### [Available data]
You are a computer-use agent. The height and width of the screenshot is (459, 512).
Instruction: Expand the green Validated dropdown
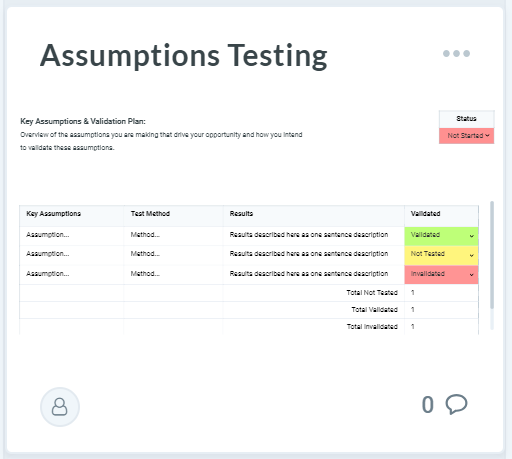coord(441,236)
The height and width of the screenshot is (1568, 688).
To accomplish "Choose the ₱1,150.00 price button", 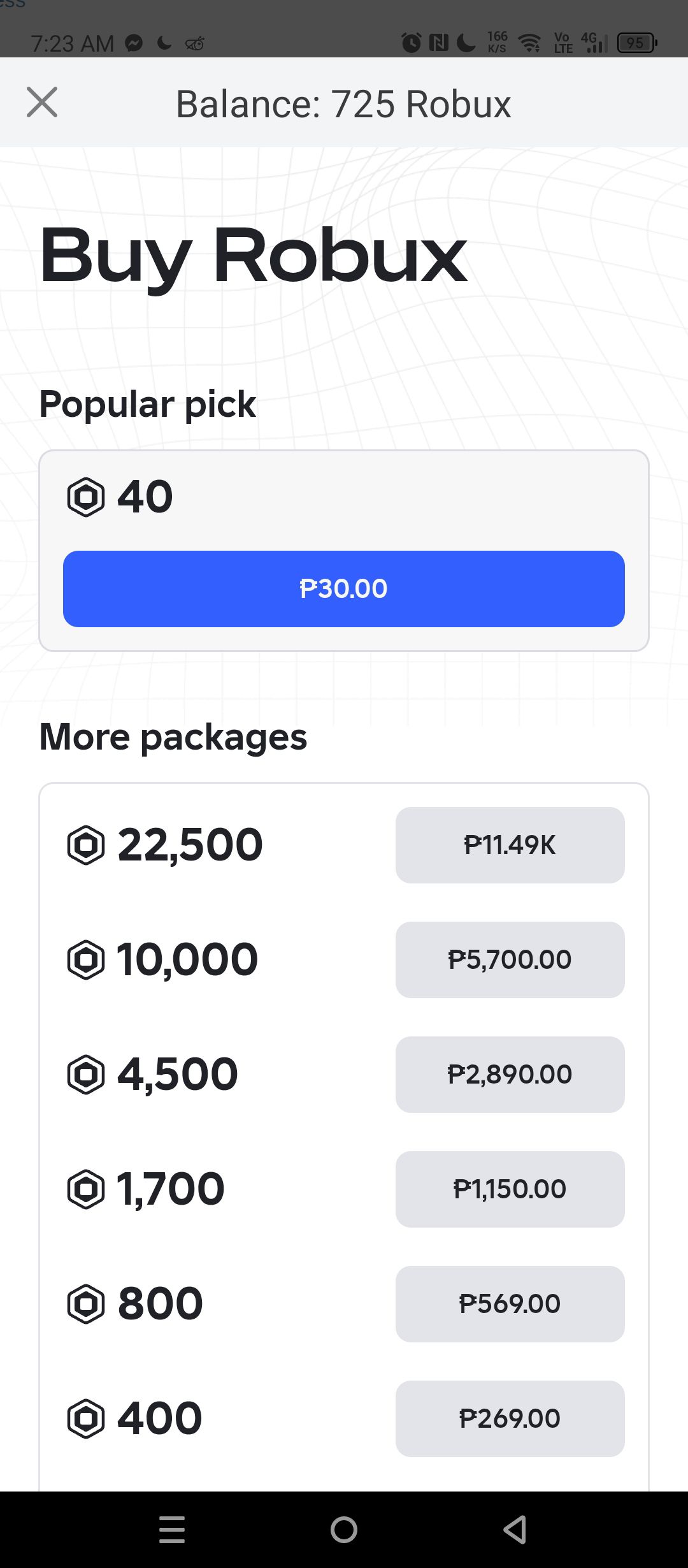I will click(510, 1189).
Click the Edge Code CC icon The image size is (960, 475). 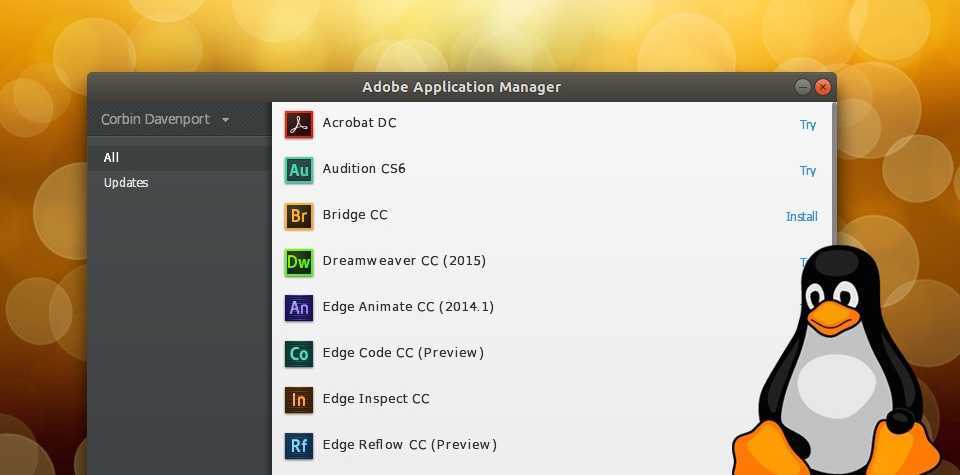(x=299, y=354)
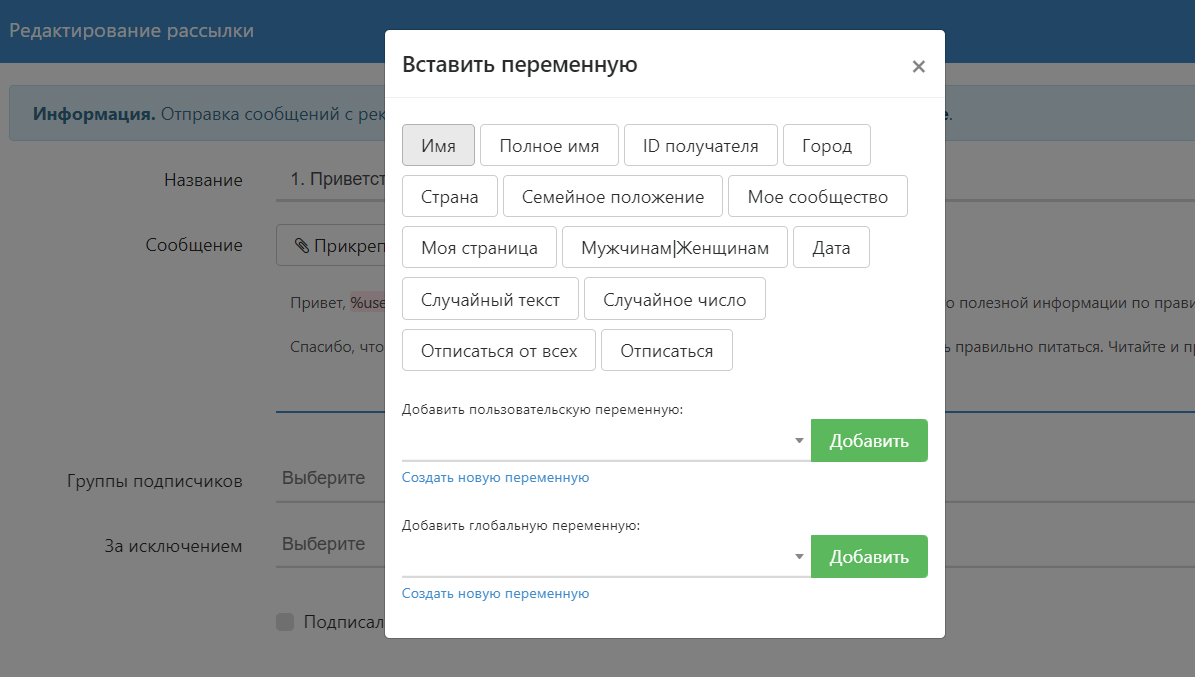Image resolution: width=1195 pixels, height=677 pixels.
Task: Click the ID получателя variable button
Action: click(x=700, y=145)
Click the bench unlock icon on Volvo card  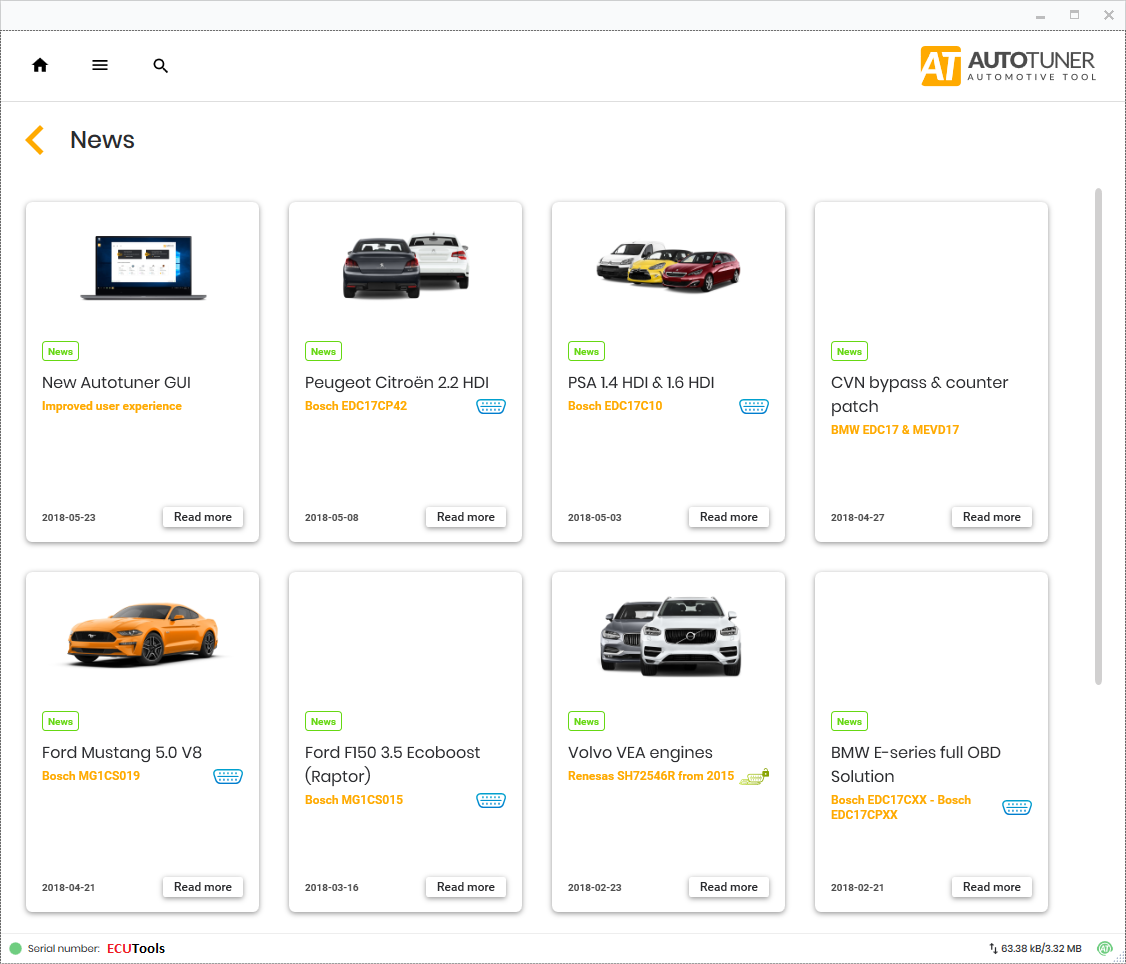[x=754, y=776]
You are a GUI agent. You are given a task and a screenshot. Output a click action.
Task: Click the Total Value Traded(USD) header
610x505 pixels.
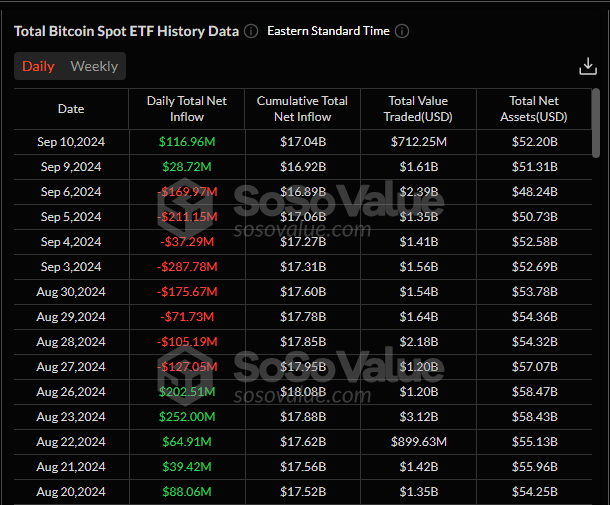(x=418, y=109)
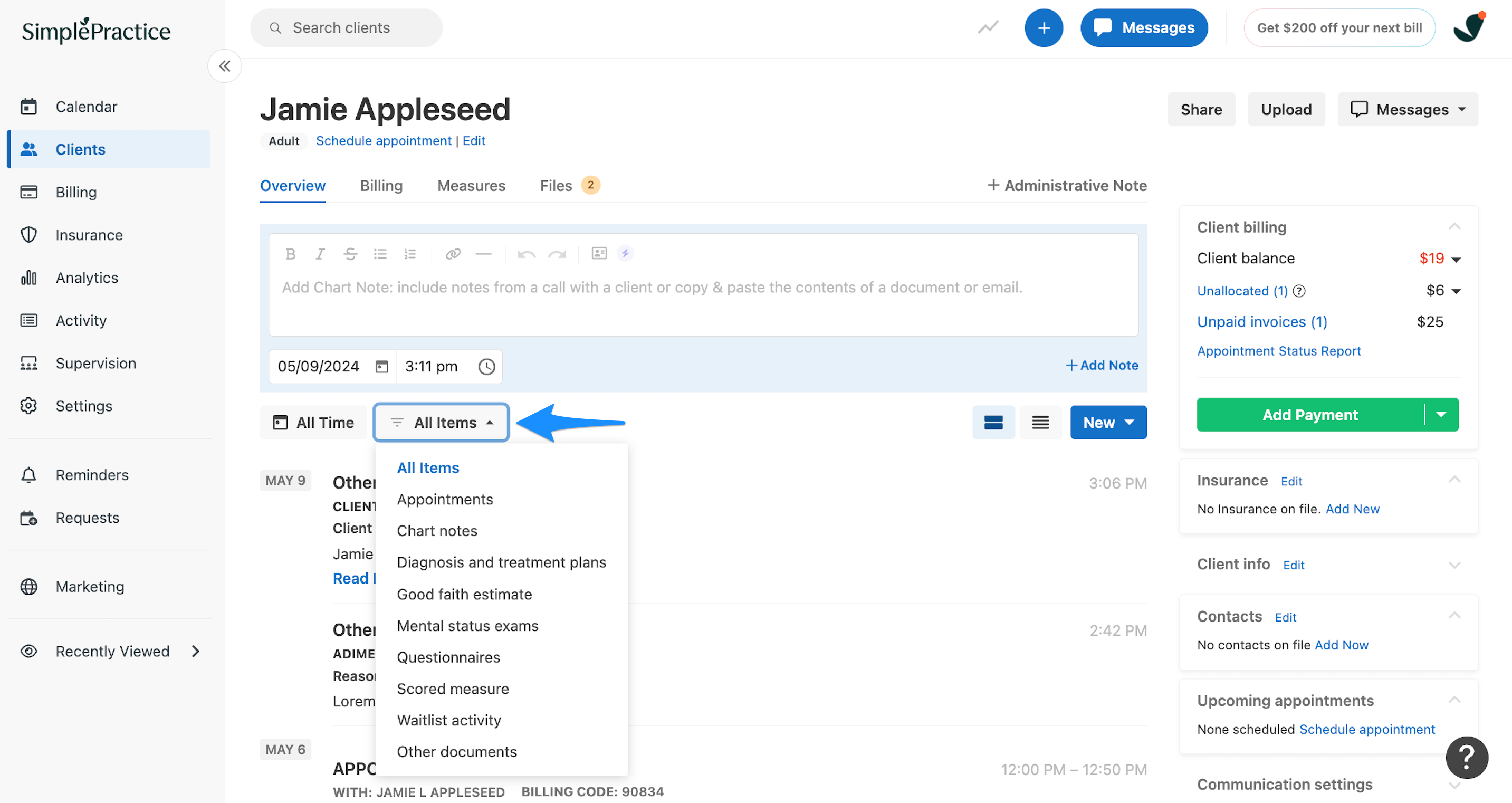
Task: Open the All Items filter dropdown
Action: pos(441,422)
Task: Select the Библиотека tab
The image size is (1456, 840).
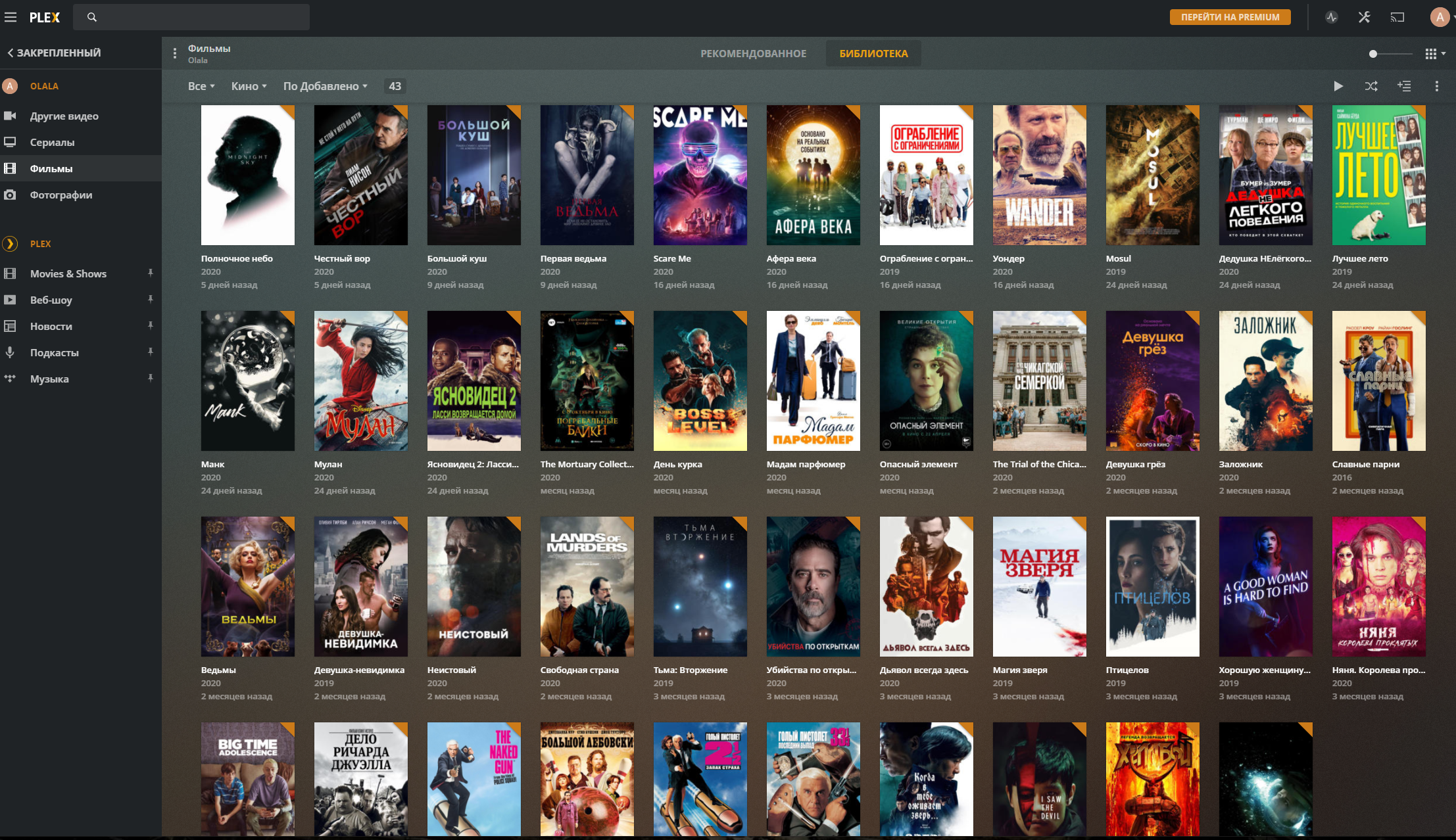Action: (873, 54)
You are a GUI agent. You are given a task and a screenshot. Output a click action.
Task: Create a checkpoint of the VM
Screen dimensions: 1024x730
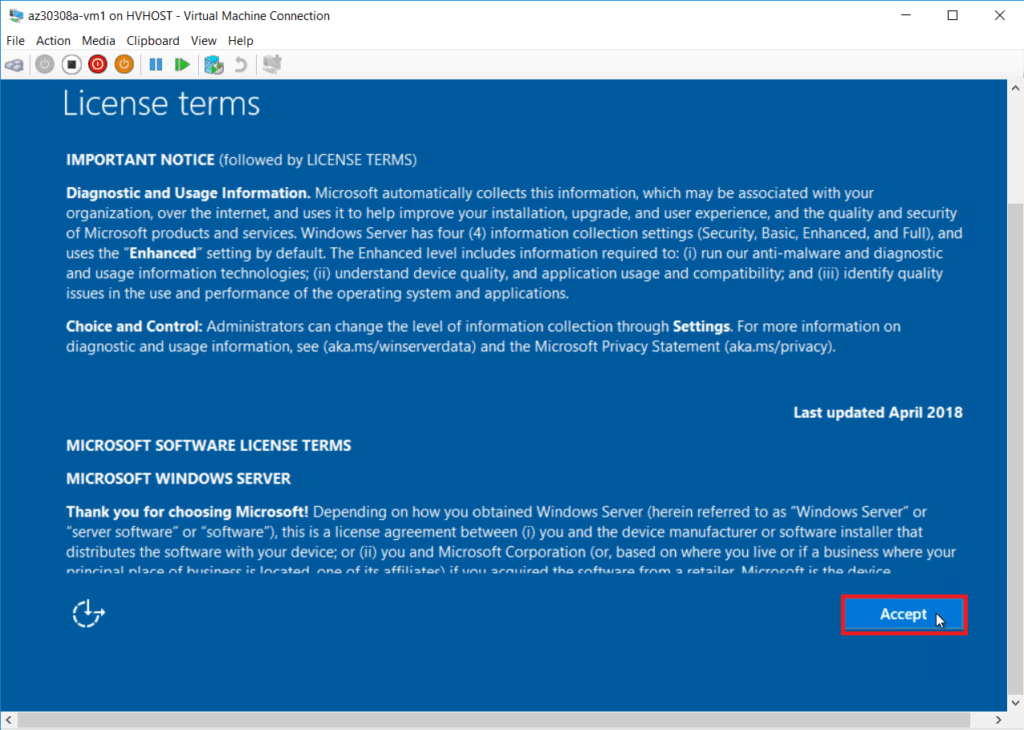(x=213, y=64)

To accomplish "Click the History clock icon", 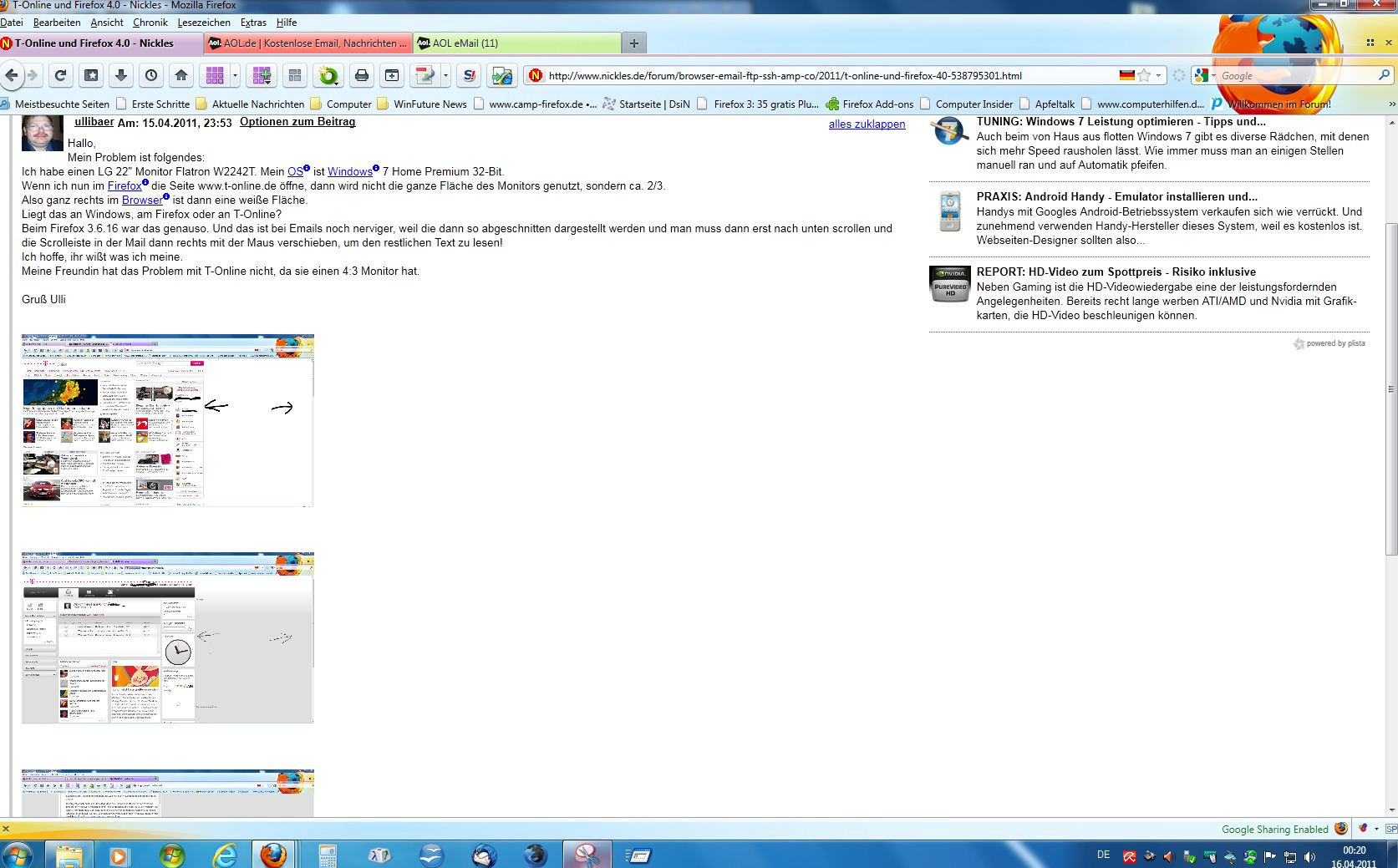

### [Goal]
Repeat the entries verbatim, starting at the line containing "Task: Select the Библиотека tab" and running through the end of the entries, with both ends included. Omit the pictures.

### [Problem solution]
Task: Select the Библиотека tab
The image size is (1456, 840).
Action: (873, 54)
You are a GUI agent. You are given a task and a screenshot. Output a click action.
Task: Create a checkpoint of the VM
Screen dimensions: 1024x730
(x=213, y=64)

To accomplish "Click the History clock icon", 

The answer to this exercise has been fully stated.